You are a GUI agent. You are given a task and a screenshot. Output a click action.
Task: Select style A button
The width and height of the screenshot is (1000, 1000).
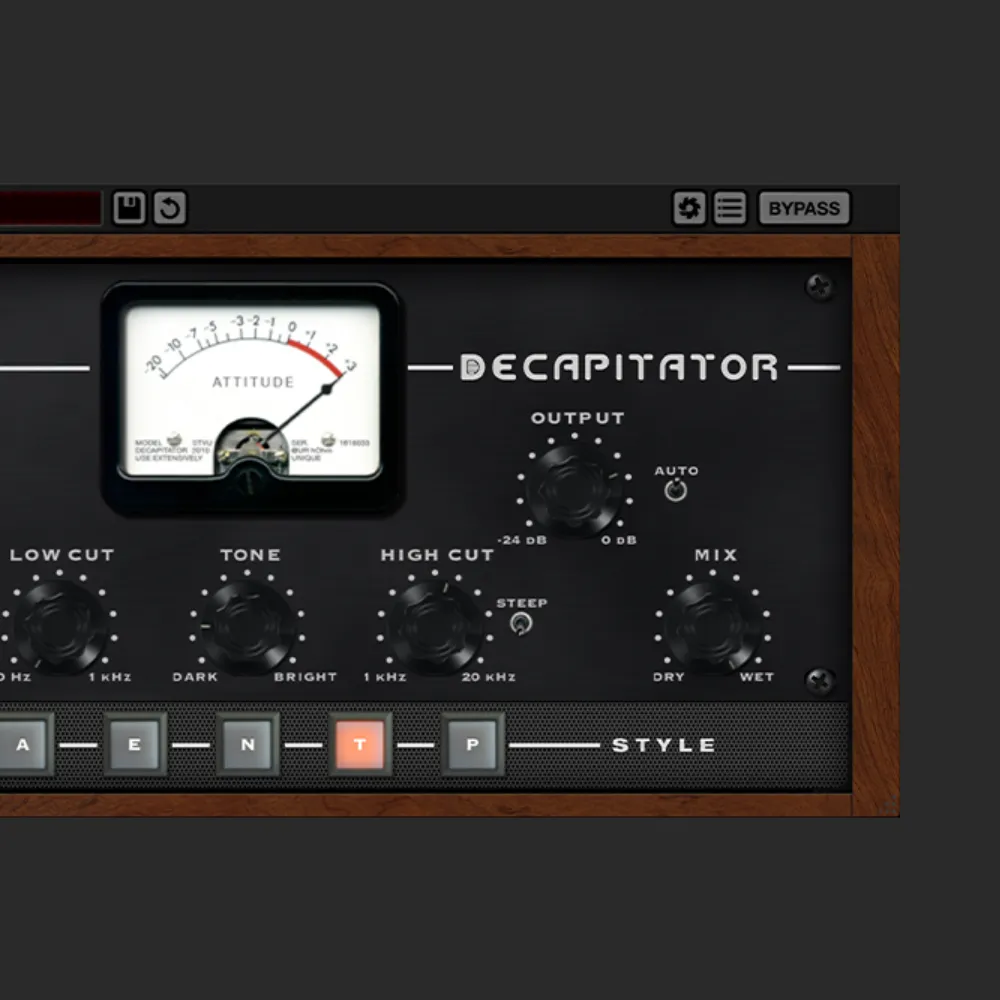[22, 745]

* * *

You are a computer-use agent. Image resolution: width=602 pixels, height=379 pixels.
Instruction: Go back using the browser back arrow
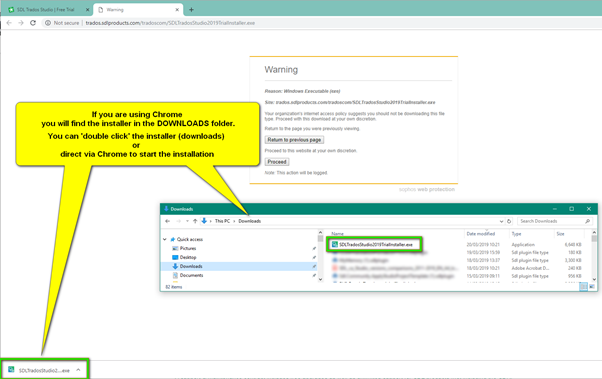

--

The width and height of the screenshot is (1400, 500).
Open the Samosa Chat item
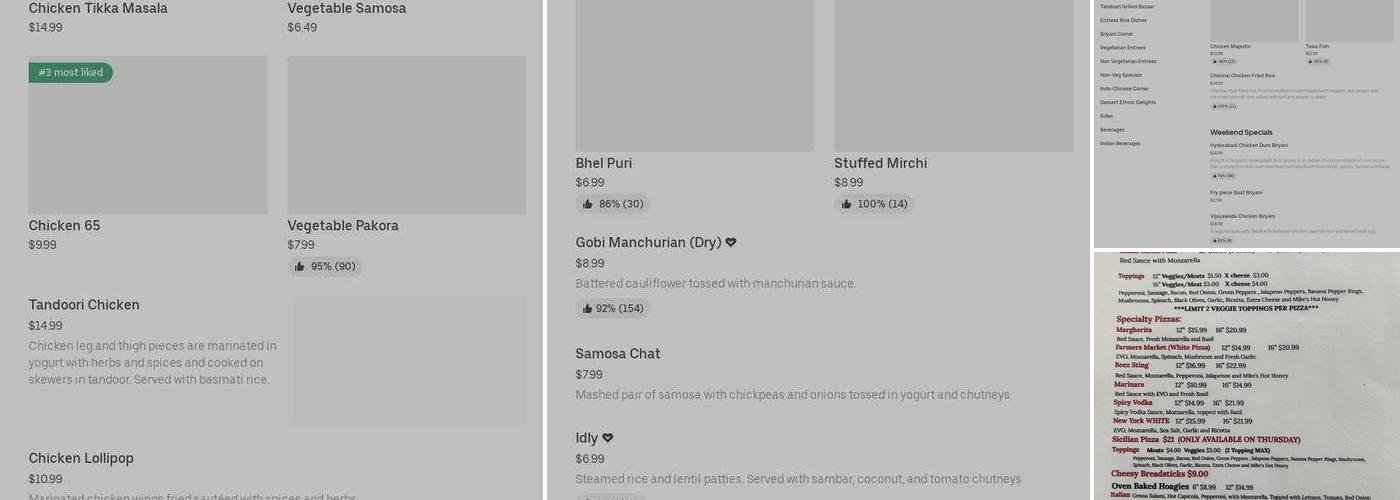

| THE PROBLEM |
Search the records above for "agent" and copy every line that has it.

| RESPONSE BELOW |
You are a GUI agent. You are given a task and a screenshot. Output a click action.
You are a computer-use agent. Image resolution: width=602 pixels, height=379 pixels.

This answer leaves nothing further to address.